Work instructions >>
Count the lines in the records below that contain the string "width". Reply with the number alone.

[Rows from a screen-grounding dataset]
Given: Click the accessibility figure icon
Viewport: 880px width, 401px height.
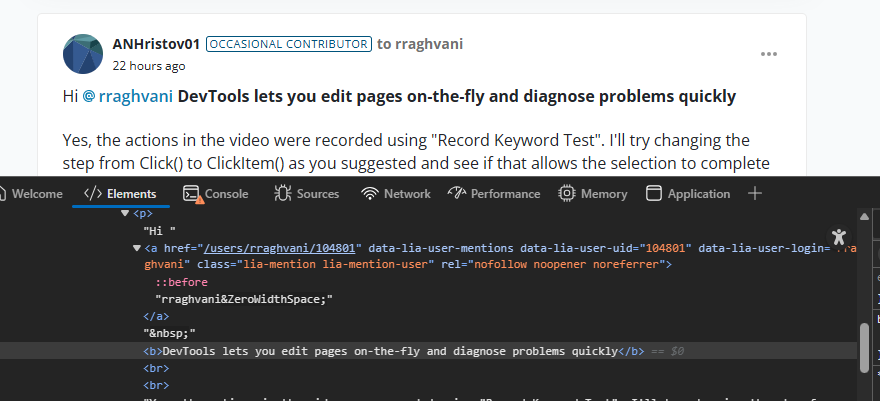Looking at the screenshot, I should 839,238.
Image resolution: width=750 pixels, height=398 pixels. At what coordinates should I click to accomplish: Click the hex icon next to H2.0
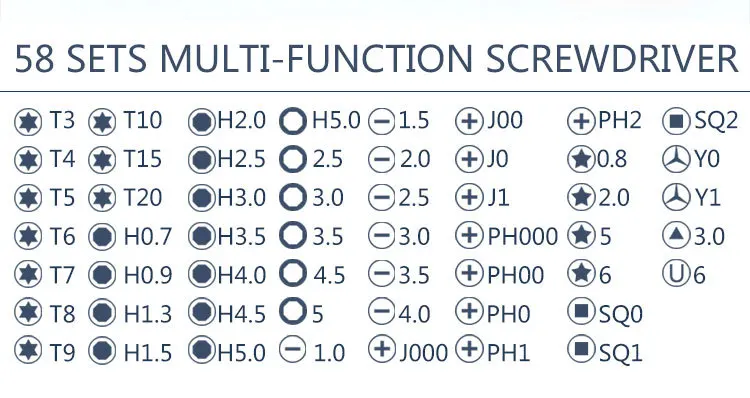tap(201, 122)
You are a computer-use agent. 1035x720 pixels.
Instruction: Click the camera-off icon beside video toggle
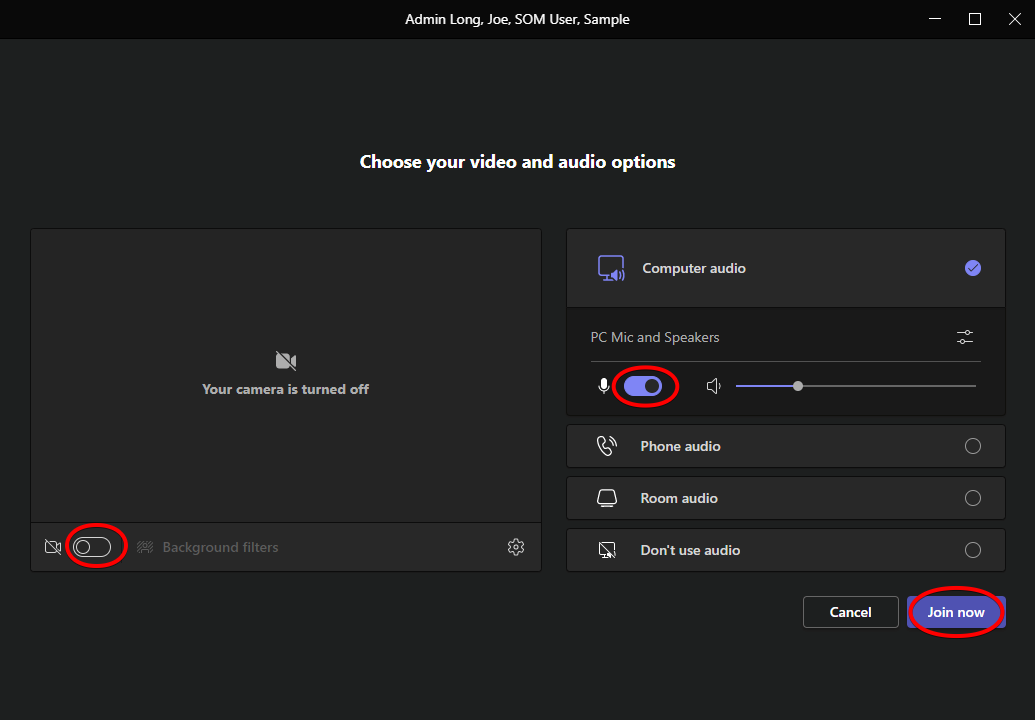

The answer >>
2